* [DATA]:
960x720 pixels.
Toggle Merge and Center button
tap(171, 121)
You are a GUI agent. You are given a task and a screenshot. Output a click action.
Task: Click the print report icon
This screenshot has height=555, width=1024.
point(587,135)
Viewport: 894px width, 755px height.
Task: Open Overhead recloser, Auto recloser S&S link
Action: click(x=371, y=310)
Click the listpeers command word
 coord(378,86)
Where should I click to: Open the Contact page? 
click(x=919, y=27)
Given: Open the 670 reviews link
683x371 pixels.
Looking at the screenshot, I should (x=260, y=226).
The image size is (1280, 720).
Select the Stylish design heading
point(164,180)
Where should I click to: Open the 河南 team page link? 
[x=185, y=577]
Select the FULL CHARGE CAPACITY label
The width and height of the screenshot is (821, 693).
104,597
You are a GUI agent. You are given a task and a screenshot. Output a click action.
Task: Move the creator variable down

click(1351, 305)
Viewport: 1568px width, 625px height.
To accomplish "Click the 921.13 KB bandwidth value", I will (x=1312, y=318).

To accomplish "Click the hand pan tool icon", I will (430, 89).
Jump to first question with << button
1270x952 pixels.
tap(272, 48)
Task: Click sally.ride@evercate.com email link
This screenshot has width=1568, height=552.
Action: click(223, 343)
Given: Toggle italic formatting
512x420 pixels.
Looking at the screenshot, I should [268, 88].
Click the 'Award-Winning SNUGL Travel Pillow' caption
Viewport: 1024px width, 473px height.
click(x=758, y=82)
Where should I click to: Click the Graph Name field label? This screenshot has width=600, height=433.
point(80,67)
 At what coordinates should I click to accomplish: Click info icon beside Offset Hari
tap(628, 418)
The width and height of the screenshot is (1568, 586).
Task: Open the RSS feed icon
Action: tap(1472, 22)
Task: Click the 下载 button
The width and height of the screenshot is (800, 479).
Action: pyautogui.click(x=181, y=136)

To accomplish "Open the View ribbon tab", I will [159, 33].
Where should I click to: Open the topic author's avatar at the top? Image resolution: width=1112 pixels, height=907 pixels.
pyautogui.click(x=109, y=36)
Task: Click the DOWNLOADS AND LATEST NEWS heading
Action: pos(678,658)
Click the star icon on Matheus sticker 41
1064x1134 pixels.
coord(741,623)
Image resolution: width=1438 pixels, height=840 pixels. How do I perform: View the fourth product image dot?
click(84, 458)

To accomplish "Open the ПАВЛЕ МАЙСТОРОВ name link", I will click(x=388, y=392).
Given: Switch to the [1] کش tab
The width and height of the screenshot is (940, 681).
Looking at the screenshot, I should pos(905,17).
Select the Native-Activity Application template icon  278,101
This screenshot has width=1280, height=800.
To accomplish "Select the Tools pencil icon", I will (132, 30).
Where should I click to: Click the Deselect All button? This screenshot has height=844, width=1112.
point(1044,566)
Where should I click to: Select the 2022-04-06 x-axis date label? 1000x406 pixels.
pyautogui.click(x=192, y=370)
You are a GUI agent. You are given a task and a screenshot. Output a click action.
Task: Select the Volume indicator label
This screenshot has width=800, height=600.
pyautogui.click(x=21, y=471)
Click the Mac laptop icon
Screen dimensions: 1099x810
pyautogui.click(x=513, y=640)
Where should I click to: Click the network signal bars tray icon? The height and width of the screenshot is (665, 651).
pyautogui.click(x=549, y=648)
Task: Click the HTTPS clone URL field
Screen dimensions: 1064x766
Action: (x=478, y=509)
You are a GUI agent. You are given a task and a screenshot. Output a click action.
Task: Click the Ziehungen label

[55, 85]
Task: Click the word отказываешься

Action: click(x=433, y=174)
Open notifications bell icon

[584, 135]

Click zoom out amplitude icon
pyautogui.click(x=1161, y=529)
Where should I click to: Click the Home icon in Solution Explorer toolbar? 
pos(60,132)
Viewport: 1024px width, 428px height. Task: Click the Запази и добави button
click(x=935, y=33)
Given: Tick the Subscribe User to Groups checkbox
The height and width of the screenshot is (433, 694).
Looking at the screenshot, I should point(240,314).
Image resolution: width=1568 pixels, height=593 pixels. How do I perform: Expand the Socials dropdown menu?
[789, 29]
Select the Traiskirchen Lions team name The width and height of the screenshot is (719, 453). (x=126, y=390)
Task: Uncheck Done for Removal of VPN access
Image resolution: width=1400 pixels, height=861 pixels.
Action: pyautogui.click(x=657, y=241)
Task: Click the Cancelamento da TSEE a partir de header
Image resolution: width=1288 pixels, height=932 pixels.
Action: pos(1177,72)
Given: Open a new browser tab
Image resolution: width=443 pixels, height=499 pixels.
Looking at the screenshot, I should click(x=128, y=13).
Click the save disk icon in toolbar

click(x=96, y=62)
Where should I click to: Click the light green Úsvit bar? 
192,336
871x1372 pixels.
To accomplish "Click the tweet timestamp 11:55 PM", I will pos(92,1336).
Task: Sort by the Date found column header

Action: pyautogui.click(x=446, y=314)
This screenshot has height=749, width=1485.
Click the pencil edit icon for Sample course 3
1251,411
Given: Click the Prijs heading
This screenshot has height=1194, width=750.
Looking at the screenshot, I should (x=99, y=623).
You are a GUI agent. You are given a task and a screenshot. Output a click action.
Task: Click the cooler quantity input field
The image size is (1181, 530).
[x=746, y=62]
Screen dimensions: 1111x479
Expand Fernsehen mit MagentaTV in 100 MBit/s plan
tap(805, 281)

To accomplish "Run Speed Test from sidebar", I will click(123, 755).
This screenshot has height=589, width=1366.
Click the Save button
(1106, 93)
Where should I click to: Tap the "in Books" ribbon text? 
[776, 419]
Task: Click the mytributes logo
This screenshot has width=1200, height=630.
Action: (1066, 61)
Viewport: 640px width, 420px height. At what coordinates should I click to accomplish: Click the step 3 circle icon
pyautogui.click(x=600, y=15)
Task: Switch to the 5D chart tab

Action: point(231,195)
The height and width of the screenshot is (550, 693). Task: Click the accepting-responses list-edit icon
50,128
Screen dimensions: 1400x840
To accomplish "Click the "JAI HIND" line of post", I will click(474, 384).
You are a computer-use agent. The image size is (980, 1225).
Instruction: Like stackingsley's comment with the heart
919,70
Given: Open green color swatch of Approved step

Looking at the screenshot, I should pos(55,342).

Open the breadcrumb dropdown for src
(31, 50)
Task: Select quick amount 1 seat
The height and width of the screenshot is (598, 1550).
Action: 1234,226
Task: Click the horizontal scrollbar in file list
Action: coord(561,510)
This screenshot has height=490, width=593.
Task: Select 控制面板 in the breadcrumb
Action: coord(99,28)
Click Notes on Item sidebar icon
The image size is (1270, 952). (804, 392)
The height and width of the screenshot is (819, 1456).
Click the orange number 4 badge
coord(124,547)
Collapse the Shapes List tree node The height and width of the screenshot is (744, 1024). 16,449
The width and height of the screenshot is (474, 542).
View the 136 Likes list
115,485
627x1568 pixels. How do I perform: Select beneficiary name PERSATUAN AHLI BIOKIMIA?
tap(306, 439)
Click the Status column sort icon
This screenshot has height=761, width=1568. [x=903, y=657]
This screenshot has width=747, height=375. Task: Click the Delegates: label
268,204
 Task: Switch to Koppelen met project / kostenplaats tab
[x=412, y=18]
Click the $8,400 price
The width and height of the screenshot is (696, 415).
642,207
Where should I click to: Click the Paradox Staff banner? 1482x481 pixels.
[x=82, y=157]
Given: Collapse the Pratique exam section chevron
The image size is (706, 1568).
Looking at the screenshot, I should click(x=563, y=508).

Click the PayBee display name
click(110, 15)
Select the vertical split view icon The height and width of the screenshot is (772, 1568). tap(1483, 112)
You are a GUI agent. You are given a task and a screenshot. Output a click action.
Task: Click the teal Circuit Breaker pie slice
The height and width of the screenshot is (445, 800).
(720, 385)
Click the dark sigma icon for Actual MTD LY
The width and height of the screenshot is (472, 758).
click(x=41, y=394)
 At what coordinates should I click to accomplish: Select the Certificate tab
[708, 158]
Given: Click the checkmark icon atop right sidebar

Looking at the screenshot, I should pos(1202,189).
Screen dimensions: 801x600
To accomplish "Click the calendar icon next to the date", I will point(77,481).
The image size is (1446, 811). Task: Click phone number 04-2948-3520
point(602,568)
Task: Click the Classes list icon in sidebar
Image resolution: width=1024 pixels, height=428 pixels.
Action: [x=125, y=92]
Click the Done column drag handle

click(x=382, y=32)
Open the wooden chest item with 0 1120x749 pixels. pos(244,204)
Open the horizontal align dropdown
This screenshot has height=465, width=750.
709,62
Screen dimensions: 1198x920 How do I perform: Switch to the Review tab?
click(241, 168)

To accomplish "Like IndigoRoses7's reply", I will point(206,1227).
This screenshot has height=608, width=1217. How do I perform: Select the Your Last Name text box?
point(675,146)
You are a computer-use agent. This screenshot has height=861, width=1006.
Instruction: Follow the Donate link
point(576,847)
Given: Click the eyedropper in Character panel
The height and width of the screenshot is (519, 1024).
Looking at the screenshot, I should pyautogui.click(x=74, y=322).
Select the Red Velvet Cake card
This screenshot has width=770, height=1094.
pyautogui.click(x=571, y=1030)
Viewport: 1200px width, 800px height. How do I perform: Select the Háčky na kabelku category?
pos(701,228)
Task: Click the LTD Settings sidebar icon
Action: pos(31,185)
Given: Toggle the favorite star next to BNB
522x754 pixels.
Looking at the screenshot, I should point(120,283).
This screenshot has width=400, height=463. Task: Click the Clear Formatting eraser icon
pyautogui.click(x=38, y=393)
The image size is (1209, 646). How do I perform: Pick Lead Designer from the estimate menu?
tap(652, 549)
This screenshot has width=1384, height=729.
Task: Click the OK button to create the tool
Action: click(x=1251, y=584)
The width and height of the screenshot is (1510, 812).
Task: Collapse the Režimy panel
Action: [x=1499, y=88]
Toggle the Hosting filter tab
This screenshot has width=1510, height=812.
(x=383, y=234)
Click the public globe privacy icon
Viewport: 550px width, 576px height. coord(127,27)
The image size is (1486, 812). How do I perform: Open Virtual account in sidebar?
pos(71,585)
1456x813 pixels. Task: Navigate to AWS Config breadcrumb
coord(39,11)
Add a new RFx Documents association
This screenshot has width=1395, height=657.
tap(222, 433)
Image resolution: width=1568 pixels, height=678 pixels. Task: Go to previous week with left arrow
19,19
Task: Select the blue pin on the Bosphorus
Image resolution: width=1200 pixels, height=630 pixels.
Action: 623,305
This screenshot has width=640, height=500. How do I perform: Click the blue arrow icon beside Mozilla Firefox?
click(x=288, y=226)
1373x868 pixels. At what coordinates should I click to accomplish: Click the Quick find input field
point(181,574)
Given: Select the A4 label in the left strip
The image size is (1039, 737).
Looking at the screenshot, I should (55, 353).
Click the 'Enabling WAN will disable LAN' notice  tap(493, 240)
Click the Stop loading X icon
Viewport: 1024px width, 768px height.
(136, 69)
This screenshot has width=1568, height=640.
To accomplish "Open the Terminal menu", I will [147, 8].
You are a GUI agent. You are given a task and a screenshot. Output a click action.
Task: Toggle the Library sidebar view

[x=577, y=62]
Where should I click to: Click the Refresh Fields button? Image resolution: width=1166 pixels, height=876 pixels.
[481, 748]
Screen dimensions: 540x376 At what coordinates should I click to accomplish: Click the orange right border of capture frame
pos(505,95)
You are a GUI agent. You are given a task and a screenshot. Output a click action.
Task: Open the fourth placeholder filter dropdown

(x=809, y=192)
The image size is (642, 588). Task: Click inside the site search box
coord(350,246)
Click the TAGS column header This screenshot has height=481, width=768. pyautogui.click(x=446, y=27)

* [WHAT THE TASK REQUIRES]:
Check each line of the data above for the word "next" and copy the ones where it is found.

* [COMPLETED EXERCISE]:
To accomplish "Click the calendar icon next to the date", I will point(77,481).
Given: Toggle the favorite star next to BNB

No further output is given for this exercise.